**AIM A:**
Copy the passage of the APA news item starting with "APA is engaged" and going on through "finance and treasurer.".

**TEXT EXTRACT:**
APA Corp. has entered into an agreement to sell non-core producing Permian Basin assets to an undisclosed buyer for $950 million, before customary closing adjustments.
APA said on Sept. 10 that it is selling Central Basin Platform, Texas and New Mexico Shelf and Northwest Shelf assets with an estimated net production averaging 21,000 boe/d, of which approximately 57% is oil.
APA is engaged in a divestiture campaign after buying Callon Petroleum for $4.5 billion on April 1. As part of the deal, APA took out term loans totaling about $2 billion. The company owes an additional $4.8 billion in debt, according to Ben C. Rodgers, the company’s senior vice president of finance and treasurer.
“We've already made progress on paying those off with over $1 billion of asset sales this year,” Ben C. Rodgers, the company’s senior vice president of finance and treasurer, said in August at a Denver conference. He added that there was “more to come.”

**AIM B:**
Turn every line of the entries below into a numbered list, leaving out any blank lines.

Recorded data:
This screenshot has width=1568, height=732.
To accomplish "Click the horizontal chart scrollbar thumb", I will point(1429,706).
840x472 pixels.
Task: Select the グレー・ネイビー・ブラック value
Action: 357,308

**FULL RESPONSE A:**
APA is engaged in a divestiture campaign after buying Callon Petroleum for $4.5 billion on April 1. As part of the deal, APA took out term loans totaling about $2 billion. The company owes an additional $4.8 billion in debt, according to Ben C. Rodgers, the company’s senior vice president of finance and treasurer.

**FULL RESPONSE B:**
1. This screenshot has width=1568, height=732.
2. To accomplish "Click the horizontal chart scrollbar thumb", I will point(1429,706).
3. 840x472 pixels.
4. Task: Select the グレー・ネイビー・ブラック value
5. Action: 357,308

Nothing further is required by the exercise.